Were we to judge the two films simply by the money earned on their release, we could surmise that The Hunger Games was literally one of the greatest stories ever told, and John Carter was one of the worst films ever made.

But neither is true.

Both are top notch science fiction tales, and I predict that both will be considered classics by future generations of science fiction fans.

But in the present, I'm intrigued at how one rose to the top of the charts, and the other flounders.

If ever there was a cursed movie project, John Carter may be it. Based on the 1912 book by Edgar Rice Burroughs, the first attempt to make the movie was by animator Bob Clampett who collaborated with Burrough's son in the 1930's.



Had the two found studio backing to produce the movie, it would have preceeded Snow White and the Seven Dwarves as the first full length animation film. However, the only interested studios wanted a musical comedy telling of the story. Burroughs and Clampett shelved the project.

Its only been recently with modern advances in computer generated images that a live action film version of the story could be attempted (although a very cheesy direct to DVD version was made with Tracy Lords and Antonia Sabate Jr.)


As cheesy as this version was, the film makers at least had the forethought to invoke Edgar Rice Burroughs by name and the novel on which their film was based in the trailer for it.

Over the last decade, one director after another seemed destined to fail at making a major motion picture version of it. Paramount pictures had optioned the script and Robert Rodgriguez was set to direct -until he ran afoul of the Director's Guild over allowing Frank Miller a "co-directing" credit for Sin City and was replaced by Kerry Conran of the movie "Sky Captain and the World of Tomorrow." He, in turn, was replaced by Jon Favreau, and the whole project was shelved, when Paramount decided it needed a Star Trek reboot in 2009.

That's when Disney picked up the film and assigned it to director Andrew Stanton.

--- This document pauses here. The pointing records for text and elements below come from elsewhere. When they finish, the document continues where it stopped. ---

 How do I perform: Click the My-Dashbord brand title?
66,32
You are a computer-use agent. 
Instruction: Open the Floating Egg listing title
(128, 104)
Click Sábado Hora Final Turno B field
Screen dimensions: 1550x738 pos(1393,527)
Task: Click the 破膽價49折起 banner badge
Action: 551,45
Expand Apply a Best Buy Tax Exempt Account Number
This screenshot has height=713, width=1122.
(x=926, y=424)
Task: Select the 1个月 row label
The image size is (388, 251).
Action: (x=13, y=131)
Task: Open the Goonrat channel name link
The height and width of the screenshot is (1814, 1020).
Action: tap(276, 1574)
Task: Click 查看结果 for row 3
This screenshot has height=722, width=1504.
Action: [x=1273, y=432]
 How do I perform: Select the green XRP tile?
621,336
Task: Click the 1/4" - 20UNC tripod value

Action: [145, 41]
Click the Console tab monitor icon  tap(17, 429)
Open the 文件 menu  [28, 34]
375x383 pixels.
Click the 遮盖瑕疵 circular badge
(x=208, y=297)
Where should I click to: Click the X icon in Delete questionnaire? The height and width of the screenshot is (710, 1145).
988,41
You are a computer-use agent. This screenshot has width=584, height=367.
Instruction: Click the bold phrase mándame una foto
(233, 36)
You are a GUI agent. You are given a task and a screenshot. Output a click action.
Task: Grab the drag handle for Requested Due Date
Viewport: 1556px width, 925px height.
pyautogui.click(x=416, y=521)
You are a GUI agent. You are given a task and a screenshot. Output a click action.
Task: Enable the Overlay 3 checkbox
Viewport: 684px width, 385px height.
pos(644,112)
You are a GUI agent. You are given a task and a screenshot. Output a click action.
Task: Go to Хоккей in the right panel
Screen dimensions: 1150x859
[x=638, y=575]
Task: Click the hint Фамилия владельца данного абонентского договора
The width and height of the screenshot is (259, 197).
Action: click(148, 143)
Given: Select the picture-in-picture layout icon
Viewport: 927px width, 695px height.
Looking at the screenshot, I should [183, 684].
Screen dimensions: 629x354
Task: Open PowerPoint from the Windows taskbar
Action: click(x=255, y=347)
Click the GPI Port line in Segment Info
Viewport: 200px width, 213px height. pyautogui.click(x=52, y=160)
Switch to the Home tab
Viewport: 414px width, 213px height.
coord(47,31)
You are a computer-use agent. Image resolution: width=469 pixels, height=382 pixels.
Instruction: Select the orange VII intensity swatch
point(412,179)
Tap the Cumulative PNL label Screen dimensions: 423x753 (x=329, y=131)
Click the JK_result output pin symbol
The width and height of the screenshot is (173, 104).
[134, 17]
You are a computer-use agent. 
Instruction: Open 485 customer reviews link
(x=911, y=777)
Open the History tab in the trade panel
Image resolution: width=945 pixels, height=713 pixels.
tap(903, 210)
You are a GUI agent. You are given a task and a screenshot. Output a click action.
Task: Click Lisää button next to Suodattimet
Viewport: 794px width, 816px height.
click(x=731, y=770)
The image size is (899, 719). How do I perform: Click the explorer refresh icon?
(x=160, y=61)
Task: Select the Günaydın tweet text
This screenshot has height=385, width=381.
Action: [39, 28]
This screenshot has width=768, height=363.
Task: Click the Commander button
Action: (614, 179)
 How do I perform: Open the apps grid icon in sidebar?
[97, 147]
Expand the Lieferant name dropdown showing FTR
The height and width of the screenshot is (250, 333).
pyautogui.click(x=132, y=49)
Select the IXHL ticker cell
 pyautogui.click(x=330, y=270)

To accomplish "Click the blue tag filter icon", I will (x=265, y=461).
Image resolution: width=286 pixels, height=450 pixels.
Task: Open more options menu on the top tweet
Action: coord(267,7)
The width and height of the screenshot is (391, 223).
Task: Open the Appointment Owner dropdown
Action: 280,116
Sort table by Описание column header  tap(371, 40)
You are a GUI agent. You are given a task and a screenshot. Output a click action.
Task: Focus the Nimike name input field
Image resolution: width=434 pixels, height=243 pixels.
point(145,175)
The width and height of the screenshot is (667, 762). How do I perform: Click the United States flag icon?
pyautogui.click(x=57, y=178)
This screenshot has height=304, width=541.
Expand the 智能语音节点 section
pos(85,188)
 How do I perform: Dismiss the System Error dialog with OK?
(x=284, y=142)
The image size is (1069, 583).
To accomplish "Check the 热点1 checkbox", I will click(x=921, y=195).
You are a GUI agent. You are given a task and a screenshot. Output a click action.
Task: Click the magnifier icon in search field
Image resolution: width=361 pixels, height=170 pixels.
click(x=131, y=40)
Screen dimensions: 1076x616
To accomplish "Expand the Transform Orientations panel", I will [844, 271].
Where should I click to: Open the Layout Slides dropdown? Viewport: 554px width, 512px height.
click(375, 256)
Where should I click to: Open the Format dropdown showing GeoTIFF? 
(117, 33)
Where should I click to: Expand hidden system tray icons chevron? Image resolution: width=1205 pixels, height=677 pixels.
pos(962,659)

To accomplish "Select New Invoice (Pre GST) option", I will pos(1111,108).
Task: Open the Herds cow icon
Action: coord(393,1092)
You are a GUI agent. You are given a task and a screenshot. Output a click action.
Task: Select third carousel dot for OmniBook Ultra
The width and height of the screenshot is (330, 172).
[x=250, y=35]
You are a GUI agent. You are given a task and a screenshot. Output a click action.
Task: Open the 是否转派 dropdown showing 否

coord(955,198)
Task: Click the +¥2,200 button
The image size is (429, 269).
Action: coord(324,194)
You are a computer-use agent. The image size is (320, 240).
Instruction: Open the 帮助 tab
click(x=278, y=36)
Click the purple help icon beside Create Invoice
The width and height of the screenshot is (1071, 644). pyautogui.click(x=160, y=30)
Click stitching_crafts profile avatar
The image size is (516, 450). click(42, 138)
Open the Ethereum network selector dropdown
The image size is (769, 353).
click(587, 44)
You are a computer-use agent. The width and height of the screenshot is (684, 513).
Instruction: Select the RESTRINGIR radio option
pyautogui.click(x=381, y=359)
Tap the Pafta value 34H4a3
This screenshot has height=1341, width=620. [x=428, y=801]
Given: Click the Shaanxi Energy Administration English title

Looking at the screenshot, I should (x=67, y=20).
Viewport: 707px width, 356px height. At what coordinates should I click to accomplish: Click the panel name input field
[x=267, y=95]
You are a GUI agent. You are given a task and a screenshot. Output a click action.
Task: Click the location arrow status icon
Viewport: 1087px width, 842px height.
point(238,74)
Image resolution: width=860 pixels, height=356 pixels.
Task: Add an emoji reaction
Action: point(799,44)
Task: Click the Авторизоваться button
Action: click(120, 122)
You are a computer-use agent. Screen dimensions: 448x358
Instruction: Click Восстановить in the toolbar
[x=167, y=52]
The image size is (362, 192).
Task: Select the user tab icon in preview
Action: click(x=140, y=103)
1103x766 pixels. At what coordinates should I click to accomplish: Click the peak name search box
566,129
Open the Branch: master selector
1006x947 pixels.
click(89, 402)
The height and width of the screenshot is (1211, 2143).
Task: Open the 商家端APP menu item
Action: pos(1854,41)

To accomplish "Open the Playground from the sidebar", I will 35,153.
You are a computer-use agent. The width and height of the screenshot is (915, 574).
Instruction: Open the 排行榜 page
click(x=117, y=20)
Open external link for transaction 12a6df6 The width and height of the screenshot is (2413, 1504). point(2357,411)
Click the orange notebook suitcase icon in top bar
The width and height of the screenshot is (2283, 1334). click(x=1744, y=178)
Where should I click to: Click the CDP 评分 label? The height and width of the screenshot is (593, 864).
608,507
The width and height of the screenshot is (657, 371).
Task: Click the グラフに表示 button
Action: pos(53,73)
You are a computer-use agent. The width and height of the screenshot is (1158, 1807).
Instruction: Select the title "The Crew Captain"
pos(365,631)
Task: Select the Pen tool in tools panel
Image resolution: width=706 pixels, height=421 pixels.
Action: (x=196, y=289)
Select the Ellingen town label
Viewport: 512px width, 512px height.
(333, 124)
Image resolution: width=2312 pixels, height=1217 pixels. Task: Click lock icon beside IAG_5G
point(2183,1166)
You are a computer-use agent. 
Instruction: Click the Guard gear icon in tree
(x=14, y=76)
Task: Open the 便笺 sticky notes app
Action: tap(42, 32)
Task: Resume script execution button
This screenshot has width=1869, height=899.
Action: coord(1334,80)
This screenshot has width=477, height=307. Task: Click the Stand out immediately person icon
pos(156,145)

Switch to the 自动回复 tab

Despite the fact that Burrough's Martian Series is largely lost to modern readers, it was highly influential in its time. Such movies and books as Star Wars, Avatar, Buck Rogers, and Dune have all been influenced by those books. Authors Ray Bradbudy, Robert Heinlein, Michael Chrichton and Frank Herbert have all listed Burroughs as a major influence on their bodies of work. Over the years, Marvel, DC and Gold Key comics all ran John Carter of Mars lines at various times, and Burrough's son John Coleman Burroughs had a daily Martian newspaper strip in the funnies in the 1940's.

Yet, to the modern science fiction reader, The Martian Series is ancient history. Its primary appeal is to readers of my generation and older who read it as youngsters.

The Hunger Games, on the other hand is a four year old novel that as a property, couldn't be much hotter. Based on the young adult novel of the same name, The Hunger Games had a ready-made youth audience which the film makers were eager to please.

Whereas John Carter of Burrough's Martian series needed to be reintroduced into the pop culture, Katniss Everdeen of Collin's Hunger Games needed no introduction to the masses of young people, who flocked to see the story created for the silver screen.

Having seen both movies, I can attest both have weaknesses and strengths -but both are worth seeing. The greatest sin of John Carter is that it was written a century ago, and its most loyal fans fall outside the youthful demographic required to make such an expensive movie a blockbuster. But to those of us who are students of where science fiction has been in the past and where it is heading in the future, both movies should be on our must-see list.